# START OF TEXT SEGMENT

Why Programs Fail in the I&T Phase

May 4, 2020 By iwano@_84 Off

Why do so many large software centric programs fail in the Integration and Test ( I&T) phase? The answer is quite simple. When system hardware contained the majority of system functionality, System Engineering groups were manned by Electrical Engineers, mathematicians, and physicists whose job was to specify, design, build, and test specialty hardware cabinets that performed the system functions. With the advent of software intensive systems, the system engineering hardware design function was replaced by the software factory. System hardware is ordered from Cisco and Jupiter. System engineering no longer carried the load from beginning to end, so they abdicated the responsibility to integrate and test the system. By default, the integration and test function became the responsibility of the software engineer who was busy designing software and did not have the time, ability, or inclination to plan and execute successful system integration and test efforts.

The purpose of this paper is to address the system engineering abdication problem by presenting an I&T methodology that identifies the concept of “System Engineering dropped balls” and provides a solution for each dropped item. Individual organizations may wish to add or delete items from this list. The important part of this concepts is the recognition of the “dropped ball ” concept and the acceptance by the I&T community of the responsibility to solve the problem.

The I&T group must assume responsibility for each of these solutions. They may be twenty or more in number. They are critical to the success of the I&T portion of the program and no one else will assume ownership. This says that the I&T group must act as an adjunct of system engineering. This does not say that the I&T group must execute the solution for each item. However, they must assume the responsibility for making certain that each item is accommodated somewhere in the program. The items under discussion are to be found in column 1 of the chart presented in Annex A. These items are discussed in detail in this document.

A Change in Culture is Required

One problem is that I&T is considered to be purely “T” in many organizations with the emphasis on test activities at the end of the program. I&T must be considered as an essential equal at the very outset of a program (e.g., in the bid/tender phases). If not, then it is highly likely that the program has been planned at a high-risk level. At the very best, a substandard system is delivered that is degraded and compromised. It is too late to consider I&T mid-program or later. By the time a realization is made that there is a problem, corrective action is usually futile or prohibitively expensive. A culture change is required for success in the I&T area.

# END OF TEXT SEGMENT

→ **REQUIRED WORK**:
(A) Can you write out the text of the I&T failure article starting with "The purpose of" and going on through "solve the problem."?
(B) In the I&T failure article, what did System Engineering groups do with specialty hardware cabinets back when hardware held most system functionality?
(C) According to the I&T failure article, where are the items under discussion found?

# START OF ENTRIES SHOWN

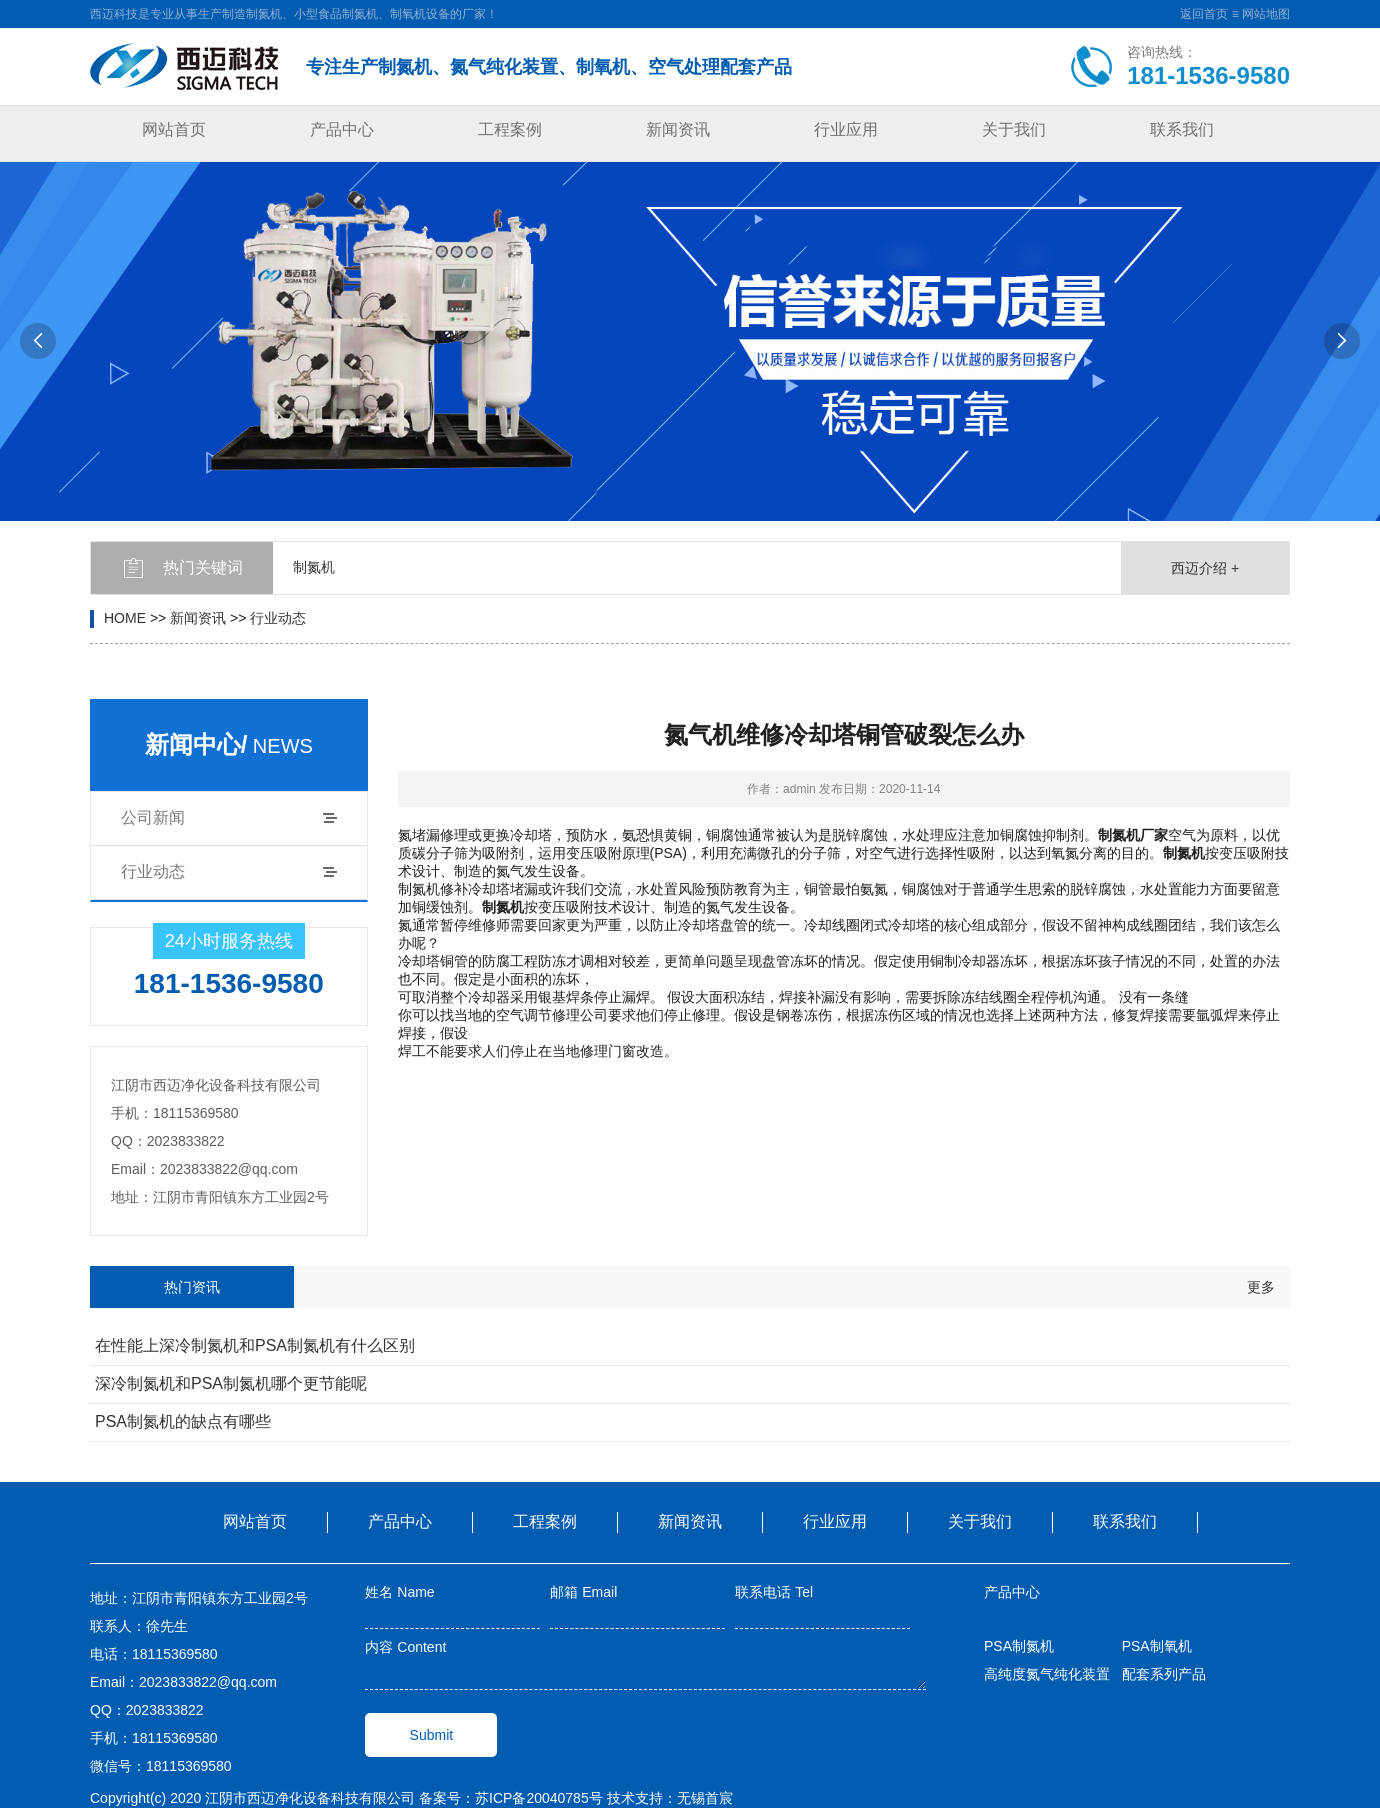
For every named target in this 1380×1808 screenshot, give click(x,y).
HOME (125, 618)
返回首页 (1204, 14)
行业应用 (846, 129)
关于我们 (1014, 129)
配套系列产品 (1164, 1674)
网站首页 (174, 129)
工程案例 (510, 129)
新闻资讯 (678, 129)
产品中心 (342, 129)
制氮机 (314, 567)
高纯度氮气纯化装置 (1047, 1674)
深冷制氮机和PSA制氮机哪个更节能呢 (231, 1383)
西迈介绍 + (1205, 568)
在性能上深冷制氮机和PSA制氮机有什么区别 (255, 1345)
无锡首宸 (705, 1798)
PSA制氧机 (1157, 1646)
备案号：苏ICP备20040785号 (511, 1798)
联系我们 (1182, 129)
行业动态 (278, 618)
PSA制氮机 (1019, 1646)
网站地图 (1266, 14)
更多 (1261, 1287)
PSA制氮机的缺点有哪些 (183, 1421)
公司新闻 (153, 817)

# END OF ENTRIES SHOWN

→ **SOLUTION SET**:
(A)
The purpose of this paper is to address the system engineering abdication problem by presenting an I&T methodology that identifies the concept of “System Engineering dropped balls” and provides a solution for each dropped item. Individual organizations may wish to add or delete items from this list. The important part of this concepts is the recognition of the “dropped ball ” concept and the acceptance by the I&T community of the responsibility to solve the problem.

(B) They specified, designed, built, and tested them.

(C) In column 1 of the chart presented in Annex A.